We ran gene based tests to look for increased burden of damaging rare variation in cases. First, we annotate variants in the dataset as either ‘synonymous’, ‘other-missense’, ‘damaging-missense’, and ‘PTV’. Here, we define a variant as ‘damaging-missense’ if both the polyphen prediction is ‘probably damaging’ and the SIFT prediction is ‘deleterious’. Then, filtering variants to each of these consequence categories, we performed a number of tests to check for presense of enrichment of rare variation (minor allele count (MAC) \(\leq\) 5).
Throughout we show QQ plots next to the gene-based manhattan plots of our results. For each consequence category, we display the results before and after the further restriction of variants not being present in the gnomAD non-psych samples. Non-damaging consequence categories are also included as negative controls. The top 20 genes in each plot by observed \(p\)-value are labelled.

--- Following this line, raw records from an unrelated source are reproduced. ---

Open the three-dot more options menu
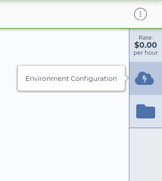The width and height of the screenshot is (162, 181). coord(141,14)
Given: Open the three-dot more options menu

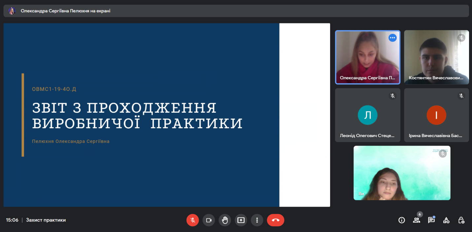Looking at the screenshot, I should (x=257, y=220).
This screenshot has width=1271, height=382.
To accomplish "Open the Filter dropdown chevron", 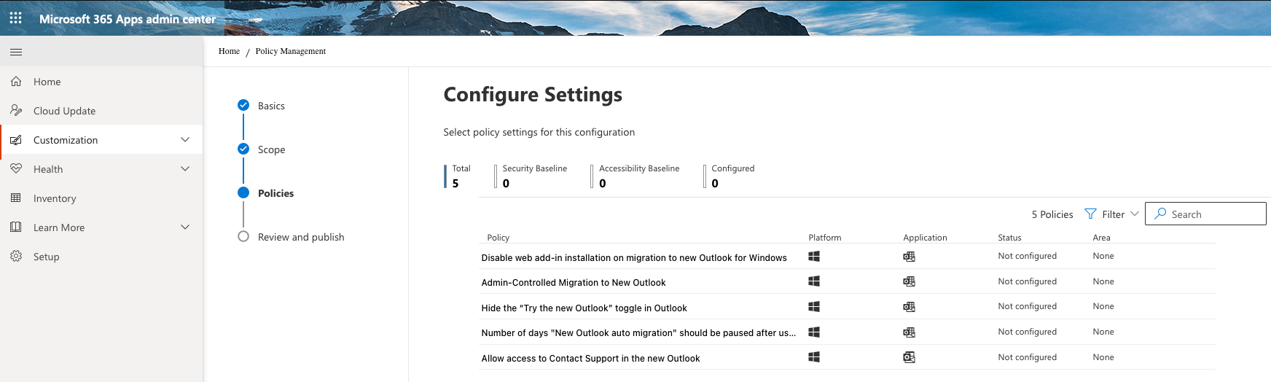I will click(1134, 214).
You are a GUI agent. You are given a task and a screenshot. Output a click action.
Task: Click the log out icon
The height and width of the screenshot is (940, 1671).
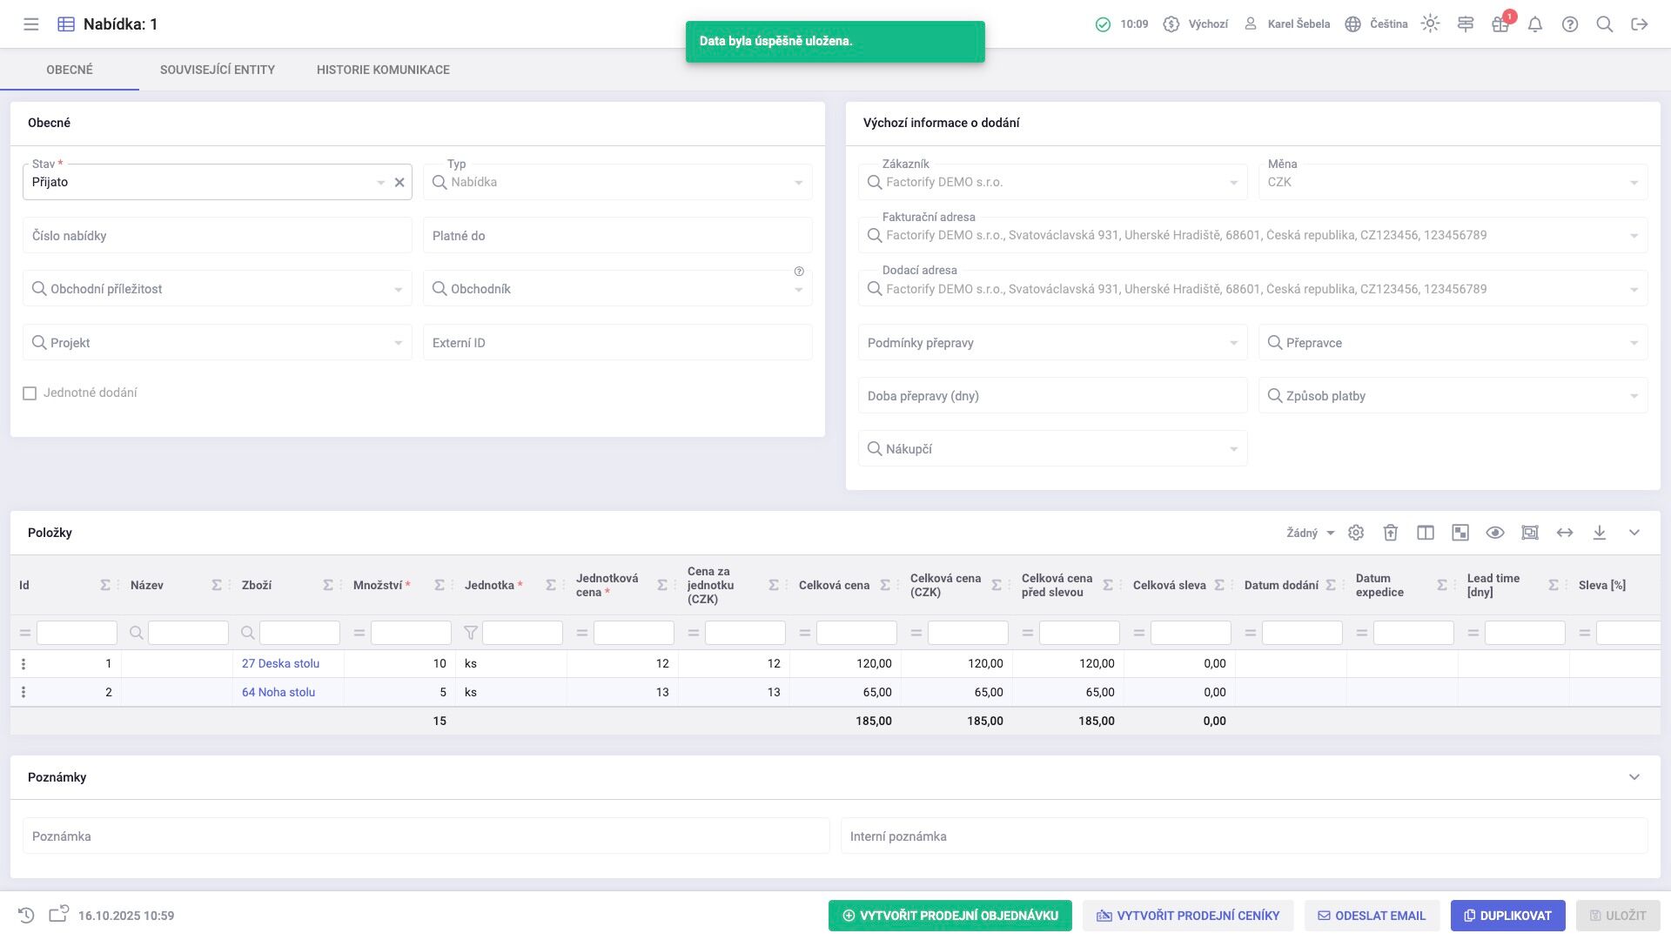[1640, 24]
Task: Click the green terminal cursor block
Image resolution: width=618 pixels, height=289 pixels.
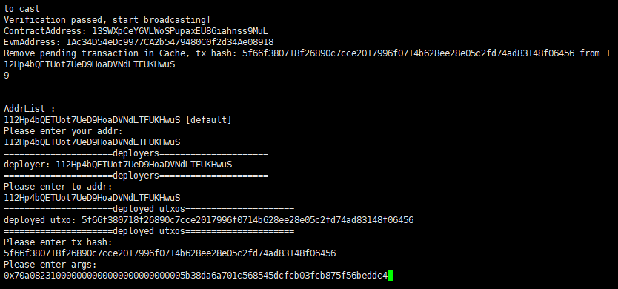Action: pos(391,276)
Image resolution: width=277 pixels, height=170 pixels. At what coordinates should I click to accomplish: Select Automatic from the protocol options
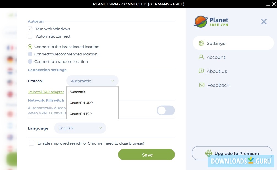pos(77,92)
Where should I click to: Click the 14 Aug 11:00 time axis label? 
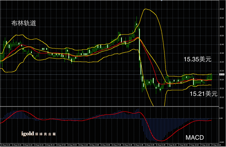coord(83,145)
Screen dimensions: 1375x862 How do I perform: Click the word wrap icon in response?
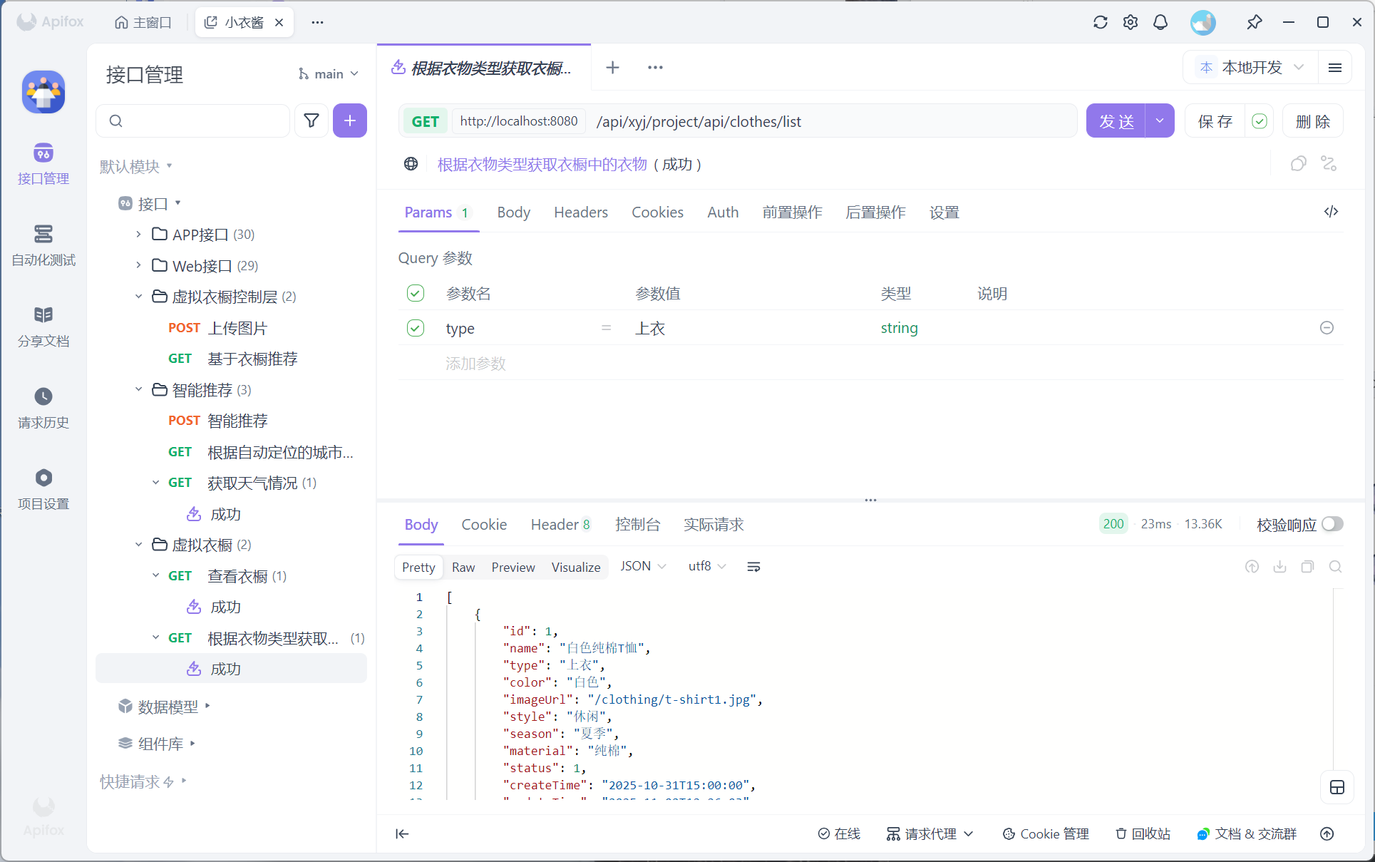(753, 567)
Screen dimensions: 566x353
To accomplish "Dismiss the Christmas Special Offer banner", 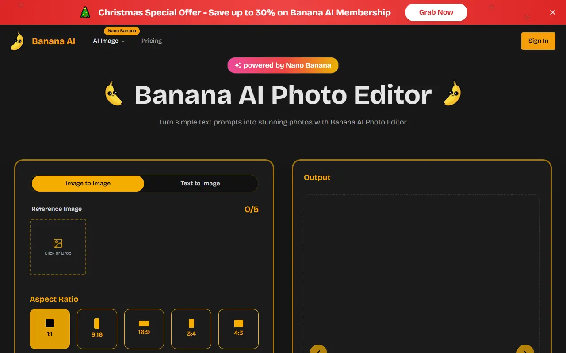I will coord(553,12).
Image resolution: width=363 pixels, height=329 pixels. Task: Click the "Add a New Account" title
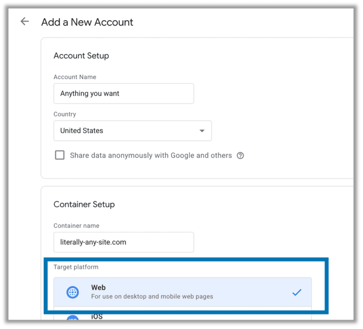[87, 22]
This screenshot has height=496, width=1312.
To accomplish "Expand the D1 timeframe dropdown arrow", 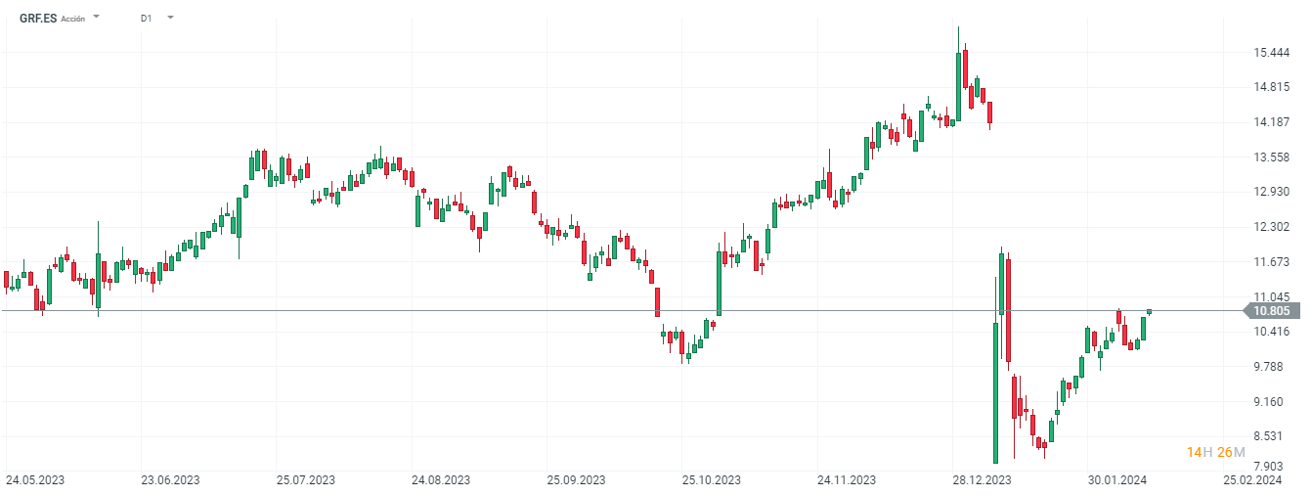I will (170, 18).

For the damaging missense and PTV tests, we also include Manhattan plots.
Results for the Fisher’s exact tests of MAC \(\leq\) 5 not in the gnomAD non-psych samples can be explored in our browser, take a look at in the ‘Gene Result’ table on the gene specific pages, or here for all the genes. We applied the above tests to bipolar disorder (comprising bipolar disorder without a fine subclassification, bipolar disorder 1, bipolar disorder 2, and bipolar discorder not otherwise specificied), bipolar disorder 1, bipolar disorder 2, and bipolar disorder with and without psychosis. These plots are included in our paper, in Figure 3 and Figures S9-12,14-5.
We ran a Fisher’s exact test for each gene, grouping together all cohorts. The expected distribution of \(p\)-values is determined via permuation.